Selon le Dr Payne, on a observé une diminution de 87 % des taux d’hospitalisation pour cause de gastro-entérite aiguë à RV (GERV) entre 2006 et 2008 chez les nourrissons de 6 à 12 mois, de 96 % chez les enfants de 1 à 2 ans et de 92 % chez ceux de 2 à 3 ans.

«Nous constatons également que cette diminution a permis des économies vraiment importantes, si bien que l’efficience du programme de vaccination semble aussi très solide», confirme le Dr Payne.

Réussite des programmes de vaccination subventionnés par l’État

Des résultats similaires ont été enregistrés en Australie après l’instauration d’un programme de vaccination anti-RV subventionné par l’État en juillet 2007. En moins de 1 an, «nous avons obtenu une couverture de 85 % à l’échelle nationale», précise la Pre Kristine Macartney, National Centre for Immunisation Research and Surveillance, Sydney, Australie. Le nombre d’hospitalisations pour cause de GERV a chuté d’au moins 70 à 80 % par rapport aux années ayant précédé l’arrivée des vaccins. «Nous avons également observé une réduction du nombre d’épisodes d’infections nosocomiales à RV, ajoute-t-elle, et les deux vaccins ont généralement reçu un accueil extrêmement favorable des prestateurs de soins et des parents.»

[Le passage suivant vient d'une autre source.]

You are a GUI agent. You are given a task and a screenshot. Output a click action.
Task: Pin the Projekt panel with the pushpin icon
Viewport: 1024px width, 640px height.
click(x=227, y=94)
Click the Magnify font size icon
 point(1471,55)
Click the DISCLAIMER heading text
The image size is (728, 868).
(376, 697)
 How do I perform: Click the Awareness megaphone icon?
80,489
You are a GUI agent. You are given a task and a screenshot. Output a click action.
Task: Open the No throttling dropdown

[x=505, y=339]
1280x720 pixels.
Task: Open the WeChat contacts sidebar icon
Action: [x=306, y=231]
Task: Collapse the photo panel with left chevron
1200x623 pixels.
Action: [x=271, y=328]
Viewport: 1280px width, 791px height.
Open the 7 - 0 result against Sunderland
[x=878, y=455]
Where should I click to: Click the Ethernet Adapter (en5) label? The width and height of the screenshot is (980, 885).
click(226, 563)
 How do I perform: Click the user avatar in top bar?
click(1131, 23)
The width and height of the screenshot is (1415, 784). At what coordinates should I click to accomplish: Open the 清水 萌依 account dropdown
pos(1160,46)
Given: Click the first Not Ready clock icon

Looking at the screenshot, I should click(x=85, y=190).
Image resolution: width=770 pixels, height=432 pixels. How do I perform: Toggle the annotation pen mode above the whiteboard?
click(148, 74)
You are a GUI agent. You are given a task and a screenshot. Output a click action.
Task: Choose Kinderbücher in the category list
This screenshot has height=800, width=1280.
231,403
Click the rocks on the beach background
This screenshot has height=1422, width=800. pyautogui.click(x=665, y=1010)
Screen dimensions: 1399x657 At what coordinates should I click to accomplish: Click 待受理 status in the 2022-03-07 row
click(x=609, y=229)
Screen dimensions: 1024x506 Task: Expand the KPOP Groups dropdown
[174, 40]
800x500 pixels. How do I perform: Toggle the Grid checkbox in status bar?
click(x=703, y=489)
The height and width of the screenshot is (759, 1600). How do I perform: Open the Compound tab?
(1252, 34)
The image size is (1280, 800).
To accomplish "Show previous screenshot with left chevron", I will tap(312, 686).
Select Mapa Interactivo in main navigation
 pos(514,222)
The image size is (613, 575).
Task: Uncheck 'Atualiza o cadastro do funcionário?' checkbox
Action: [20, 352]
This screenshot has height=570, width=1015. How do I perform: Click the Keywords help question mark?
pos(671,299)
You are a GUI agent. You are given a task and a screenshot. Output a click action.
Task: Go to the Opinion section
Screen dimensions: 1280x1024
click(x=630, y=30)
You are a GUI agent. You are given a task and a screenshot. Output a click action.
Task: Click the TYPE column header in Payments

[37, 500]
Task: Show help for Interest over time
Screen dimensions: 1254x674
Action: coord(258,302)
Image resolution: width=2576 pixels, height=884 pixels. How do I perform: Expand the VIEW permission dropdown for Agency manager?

Le médecin hygiéniste en chef adjoint actuellement en poste au Nouveau-Brunswick, le Dr Paul van Buynder, était directeur de la lutte contre les maladies transmissibles en Australie-Occidentale lorsque l’Australie a lancé sa campagne de vaccination contre le RV. Selon lui, les vaccins ont eu d’énormes répercussions sur l’incidence de l’infection à RV dans ce pays. «Les deux vaccins ont été utilisés durant la campagne australienne, et la diminution de l’incidence des infections à RV a été beaucoup plus forte que nous l’avions prévu sur la foi des résultats d’essais cliniques. Bref, les vaccins anti-RV ont finalement été beaucoup plus efficaces que nous le pensions d’après les premiers résultats», a-t-il déclaré en entrevue.

La principale différence entre les deux vaccins est le nombre de doses qu’ils requièrent, soit 2 pour le vaccin monovalent et 3 pour le vaccin pentavalent.

Comme le souligne la Dre Monika Naus, professeure agrégée, School of Population & Public Health, University of British Columbia, Vancouver, cette différence pourrait se révéler importante. En effet, les données sur l’administration du vaccin contre la diphtérie, la coqueluche et le tétanos (DCT) semblent indiquer qu’à peine 75 % des nourrissons reçoivent la troisième dose de ce vaccin avant l’âge de 32 semaines – âge auquel la série vaccinale contre le RV doit aussi avoir été complétée, quel que soit le vaccin. «Ainsi, si la série vaccinale compte trois doses, vous risquez de rejoindre moins d’enfants; le vaccin qui ne compte que deux doses comporte donc certains avantages», conclut la Dre Naus.